Il mattino seguente erano tutti di nuovo in ritardo, ascoltavano distrattamente il notiziario che annunciava l’arrivo di un nuovo ladro in città chiamato ‘Butterfly’ che quella notte aveva rubato, dopo averlo annunciato con un bigliettino, un prezioso diamante dalla villa dei Combett.
«Oh, un nuovo ladro, dobbiamo fare attenzione allora» disse Emy un po’ preoccupata.
«Attenzione a che? Qui l’unica cosa di valore ce la siamo mangiati ieri a cena!» fece ironicamente Felix entrando in quel momento in cucina.
Il ragazzo prese un toast e iniziò a mangiarlo andando verso l’entrata, si mise il giubbotto e uscì per salire in macchina. Sora si affrettò a bere il suo cappuccino, ad afferrare lo zaino e il giubbotto. Rabbrividì un attimo alla fredda brezza mattutina, salì in macchina abbandonando come al solito lo zaino sui sedili posteriori e si mise la giacca pesante, sentendosi subito un po’ meglio. Arrivarono come al solito qualche minuto prima del suono della campanella. La rossa si diresse alla solita panchina e iniziò a leggere.
Suonò la campana e dovette chiudere subito il libro, di malavoglia entrò nell’edificio un istante prima del professore di algebra.
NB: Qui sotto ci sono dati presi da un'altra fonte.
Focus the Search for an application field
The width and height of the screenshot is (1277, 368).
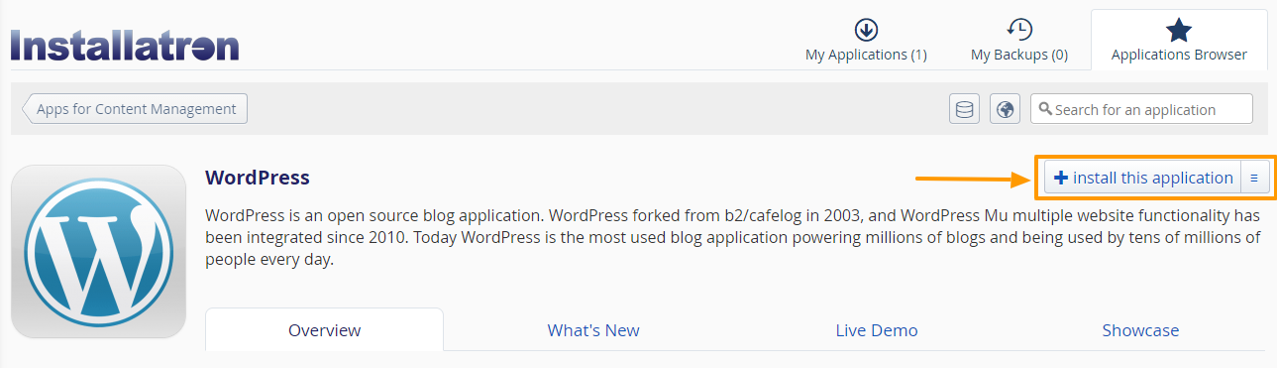1141,109
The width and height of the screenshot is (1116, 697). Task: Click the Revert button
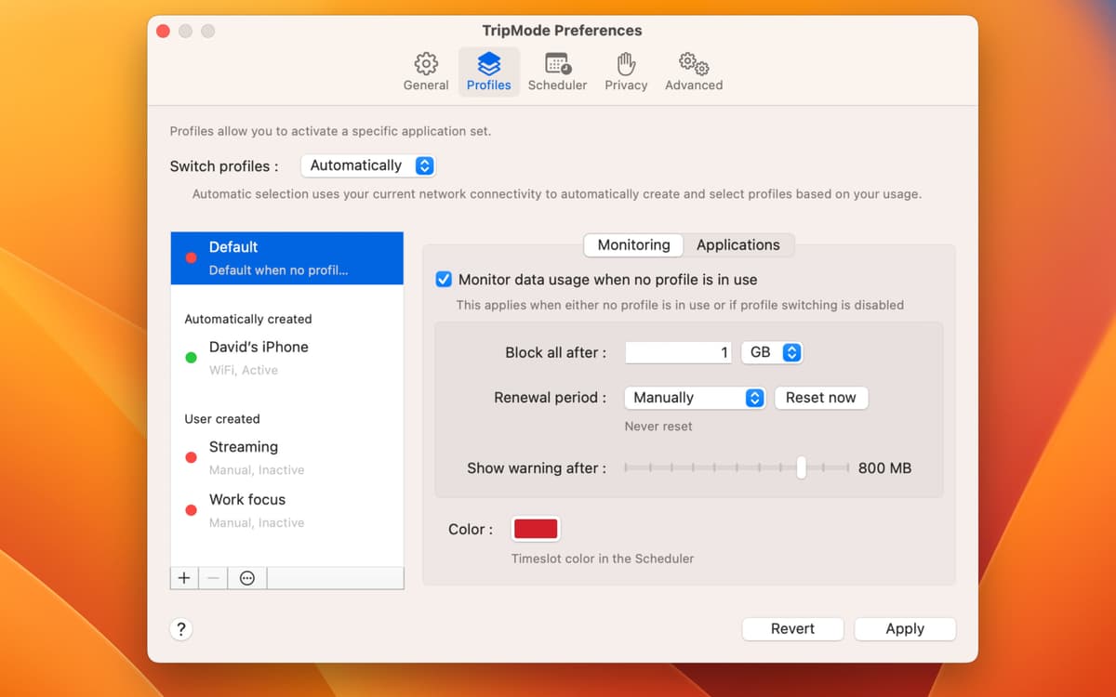click(792, 629)
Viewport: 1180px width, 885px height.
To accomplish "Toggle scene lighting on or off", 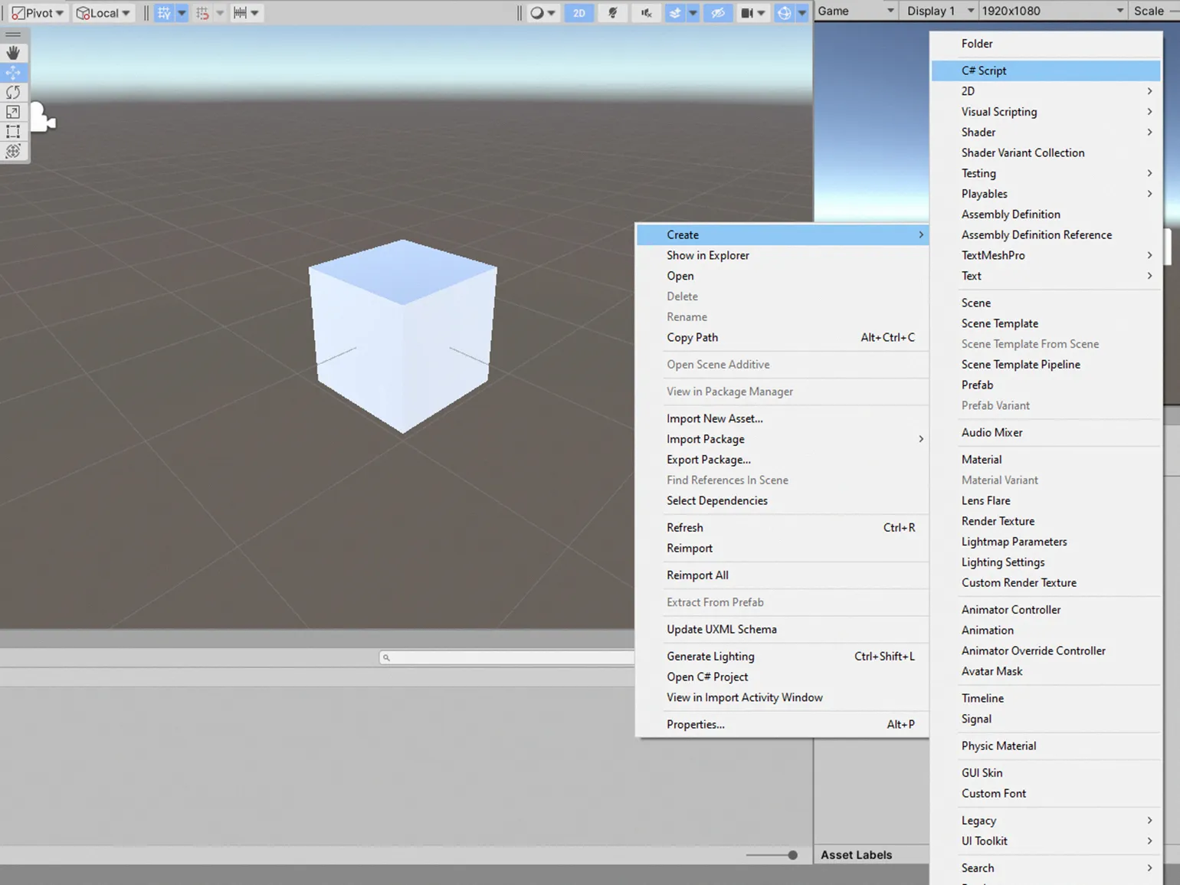I will (612, 13).
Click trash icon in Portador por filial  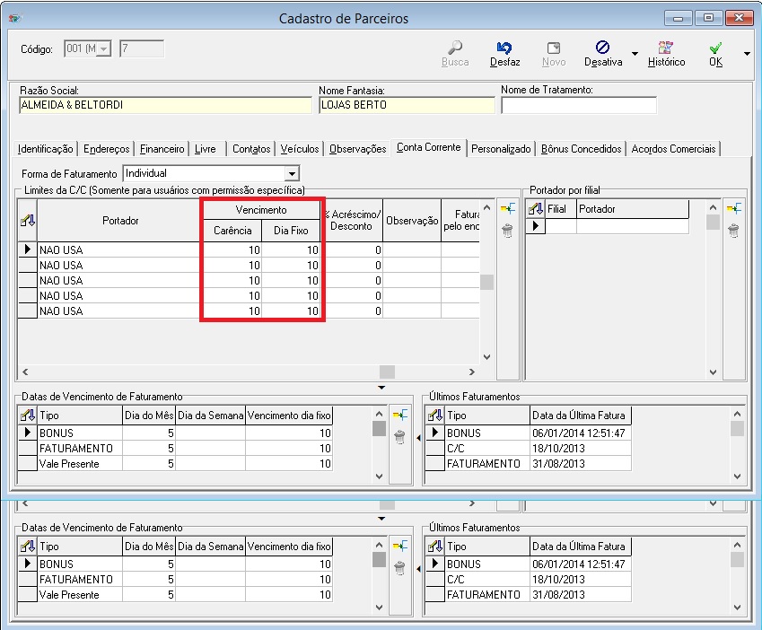pyautogui.click(x=733, y=231)
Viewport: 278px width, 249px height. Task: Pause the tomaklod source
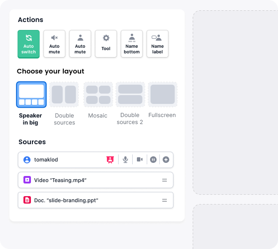point(153,160)
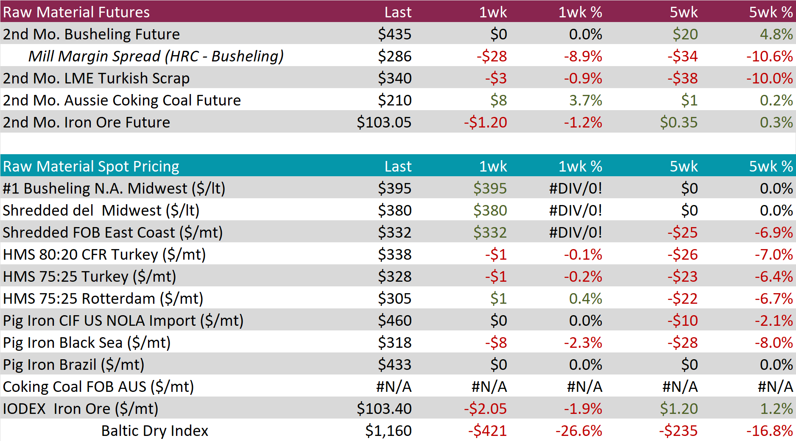Select the Shredded del Midwest row label
The width and height of the screenshot is (796, 441).
[x=101, y=210]
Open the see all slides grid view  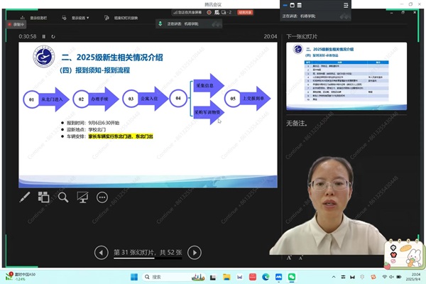click(43, 197)
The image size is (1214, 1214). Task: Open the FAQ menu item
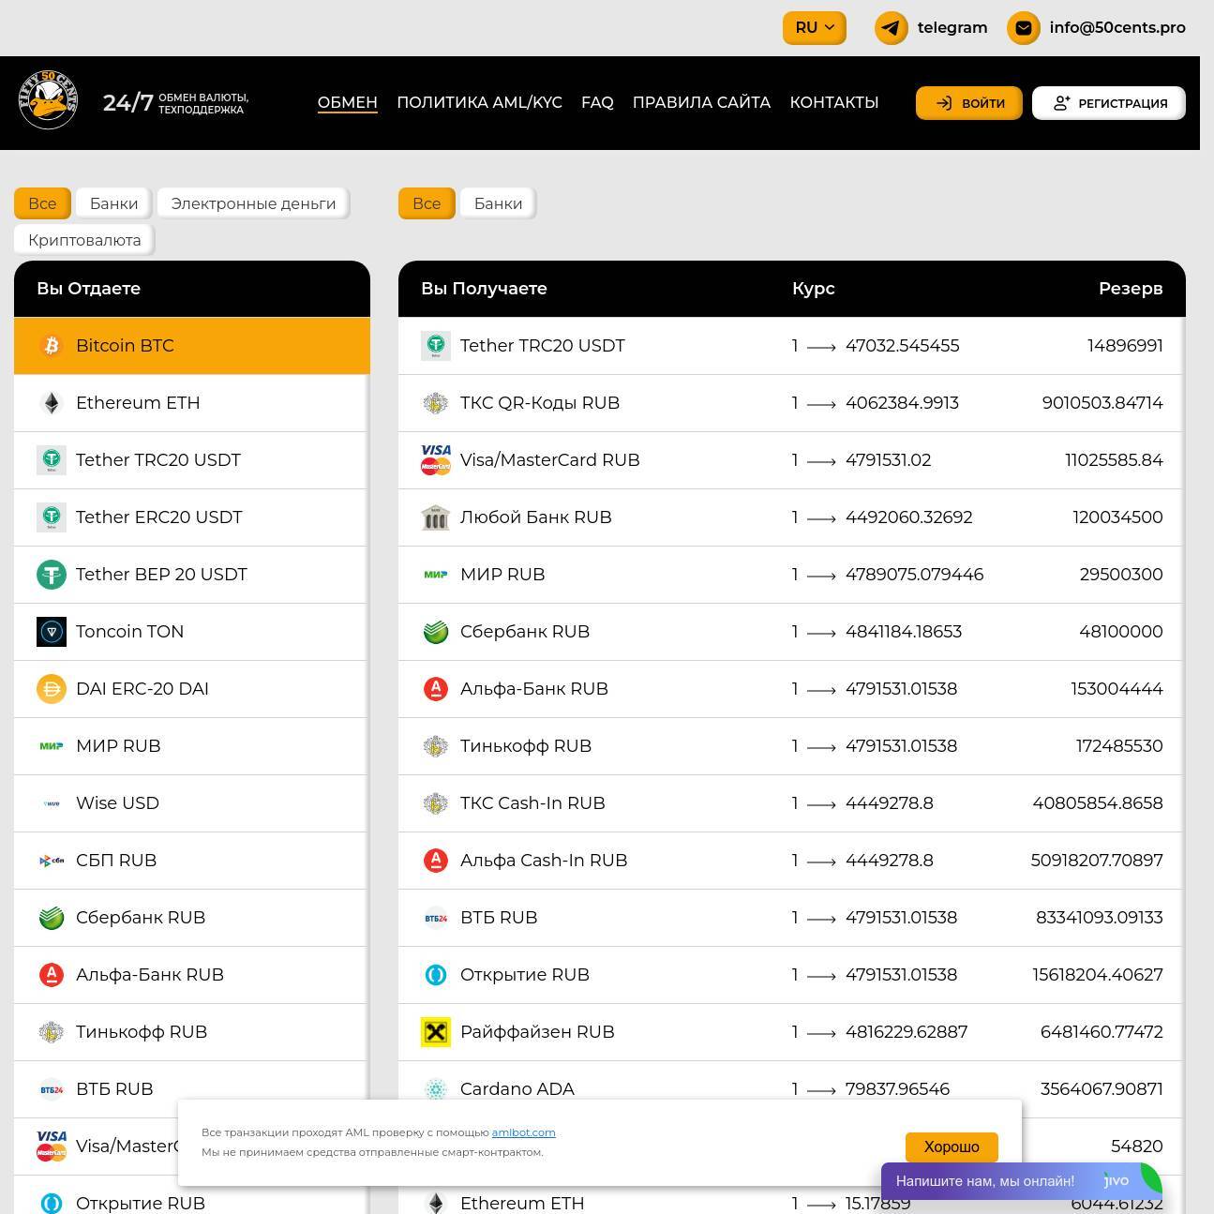597,102
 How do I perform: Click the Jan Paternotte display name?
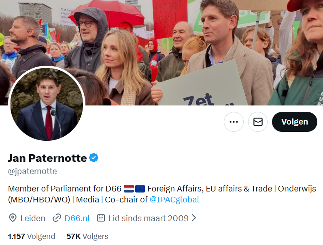[x=47, y=158]
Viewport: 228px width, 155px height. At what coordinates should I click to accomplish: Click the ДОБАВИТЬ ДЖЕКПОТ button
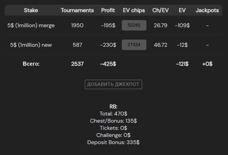point(113,84)
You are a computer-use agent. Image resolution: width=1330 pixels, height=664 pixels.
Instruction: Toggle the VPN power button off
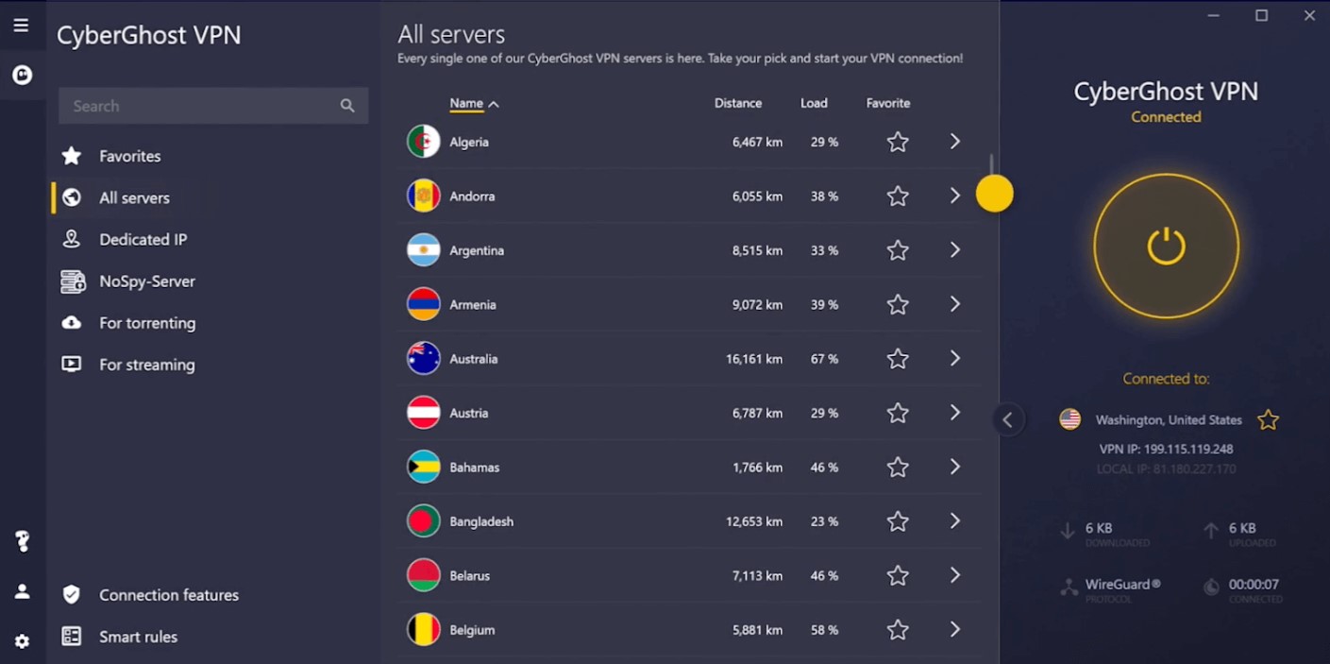tap(1166, 247)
Egli fece l’appello e quando arrivò al nome della rossa, la trovò intenta a guardare fuori dalla finestra le piccole gocce di pioggia che danzavano e si rincorrevano sul vetro. Richiamò ancor più forte il suo nome, la ragazza rimase ferma, fece per ripetere il suo nome arrabbiato ma la ragazza lo azzittì alzando la mano.
«Presente»
«Signorina Loddi, quando chiamo il suo nome deve rispondere, non restare muta a sognare di volare sulle nuvole di essere una principessa e di trovarsi in un castello con il principe azzurro» la rimproverò il tozzo uomo.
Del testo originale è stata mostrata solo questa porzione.